Each copy is hand bound, signed, numbered, and includes an original photo print from my wall editing sequence.
First edition - first print run - SOLD OUT
First edition - second print run - COMING SOON
Sneak peak:
The process:
If I were to add up the time dedicated to what this book became; the years spent living and experiencing Japan full speed, the endless nights and days going out to shoot more and more photos to find the weird and beautiful, the unending hours of critiques, workshops, and portfolio reviews, not to mention the thousands of rejected photos and changed concepts! They’ve all contributed to this final project in one way or another.
I could’ve made 10 projects out of my years there, but I wanted to focus my energy into one strong photo book/art project. Into one that expressed how intensely I see the delicate world around us. Into one that shows what it feels like to call a place home that sees me as a foreigner.
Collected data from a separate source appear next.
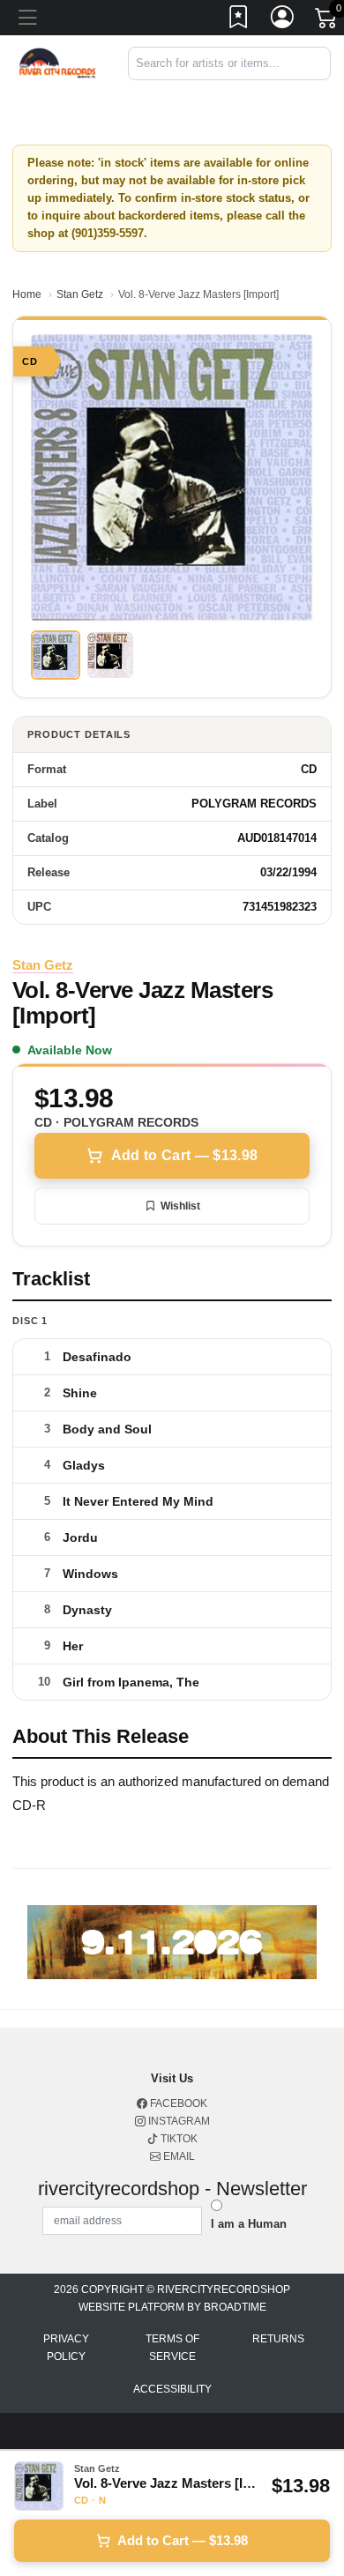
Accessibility (172, 2389)
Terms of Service (172, 2348)
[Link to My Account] (283, 20)
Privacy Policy (66, 2348)
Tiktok (178, 2139)
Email (178, 2156)
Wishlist (180, 1206)
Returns (278, 2339)
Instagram (178, 2121)
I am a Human (249, 2223)
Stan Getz (79, 294)
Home (26, 294)
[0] (327, 21)
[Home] (57, 62)
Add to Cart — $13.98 (184, 1155)
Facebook (177, 2103)
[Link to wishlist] (239, 20)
Into one that challenged me to create something beyond what I could have imagined.
From Tokyo to California to Santa Fe to Ohio, this project has lived on many walls.
Laying out the photos in this way helps to get a better overall understanding of what the photos and project are saying.
I taught myself how to (terribly) write out a haiku I wrote in Japanese, which became an endsheet in the original hand-bound copies.
Sewing the book was the final step, and one of the trickiest. Keeping the pages neatly in-line while the thread tight for the duration resulted in some bloody fingers…but hey, it’s all in the name of Art!